- Given data:
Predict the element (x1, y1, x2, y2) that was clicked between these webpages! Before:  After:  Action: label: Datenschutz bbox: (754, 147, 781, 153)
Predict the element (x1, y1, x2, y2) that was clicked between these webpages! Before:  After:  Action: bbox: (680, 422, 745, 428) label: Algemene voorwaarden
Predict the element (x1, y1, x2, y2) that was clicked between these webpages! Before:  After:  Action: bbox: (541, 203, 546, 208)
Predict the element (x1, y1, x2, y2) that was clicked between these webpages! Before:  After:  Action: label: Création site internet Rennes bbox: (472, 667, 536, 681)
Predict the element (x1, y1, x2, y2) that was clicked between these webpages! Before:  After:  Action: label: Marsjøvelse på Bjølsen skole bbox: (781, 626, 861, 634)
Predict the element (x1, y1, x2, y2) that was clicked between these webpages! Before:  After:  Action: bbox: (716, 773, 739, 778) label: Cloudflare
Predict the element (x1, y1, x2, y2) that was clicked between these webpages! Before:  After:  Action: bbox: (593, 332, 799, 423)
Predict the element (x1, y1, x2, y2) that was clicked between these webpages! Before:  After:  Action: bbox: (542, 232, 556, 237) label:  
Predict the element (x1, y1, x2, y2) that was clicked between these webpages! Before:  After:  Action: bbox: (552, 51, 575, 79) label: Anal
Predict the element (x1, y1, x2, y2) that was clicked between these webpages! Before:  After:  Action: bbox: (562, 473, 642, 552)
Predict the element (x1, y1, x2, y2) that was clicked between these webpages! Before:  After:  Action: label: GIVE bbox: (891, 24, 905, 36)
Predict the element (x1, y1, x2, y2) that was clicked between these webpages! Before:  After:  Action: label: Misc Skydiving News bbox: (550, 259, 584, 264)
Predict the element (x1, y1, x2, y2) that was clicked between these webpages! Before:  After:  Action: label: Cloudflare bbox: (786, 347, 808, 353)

- Exercise details: Reproduce each of the items above word for word, keeping every line unchanged and in its original order.

- Result:
Predict the element (x1, y1, x2, y2) that was clicked between these webpages! Before:  After:  Action: label: Datenschutz bbox: (754, 147, 781, 153)
Predict the element (x1, y1, x2, y2) that was clicked between these webpages! Before:  After:  Action: bbox: (680, 422, 745, 428) label: Algemene voorwaarden
Predict the element (x1, y1, x2, y2) that was clicked between these webpages! Before:  After:  Action: bbox: (541, 203, 546, 208)
Predict the element (x1, y1, x2, y2) that was clicked between these webpages! Before:  After:  Action: label: Création site internet Rennes bbox: (472, 667, 536, 681)
Predict the element (x1, y1, x2, y2) that was clicked between these webpages! Before:  After:  Action: label: Marsjøvelse på Bjølsen skole bbox: (781, 626, 861, 634)
Predict the element (x1, y1, x2, y2) that was clicked between these webpages! Before:  After:  Action: bbox: (716, 773, 739, 778) label: Cloudflare
Predict the element (x1, y1, x2, y2) that was clicked between these webpages! Before:  After:  Action: bbox: (593, 332, 799, 423)
Predict the element (x1, y1, x2, y2) that was clicked between these webpages! Before:  After:  Action: bbox: (542, 232, 556, 237) label:  
Predict the element (x1, y1, x2, y2) that was clicked between these webpages! Before:  After:  Action: bbox: (552, 51, 575, 79) label: Anal
Predict the element (x1, y1, x2, y2) that was clicked between these webpages! Before:  After:  Action: bbox: (562, 473, 642, 552)
Predict the element (x1, y1, x2, y2) that was clicked between these webpages! Before:  After:  Action: label: GIVE bbox: (891, 24, 905, 36)
Predict the element (x1, y1, x2, y2) that was clicked between these webpages! Before:  After:  Action: label: Misc Skydiving News bbox: (550, 259, 584, 264)
Predict the element (x1, y1, x2, y2) that was clicked between these webpages! Before:  After:  Action: label: Cloudflare bbox: (786, 347, 808, 353)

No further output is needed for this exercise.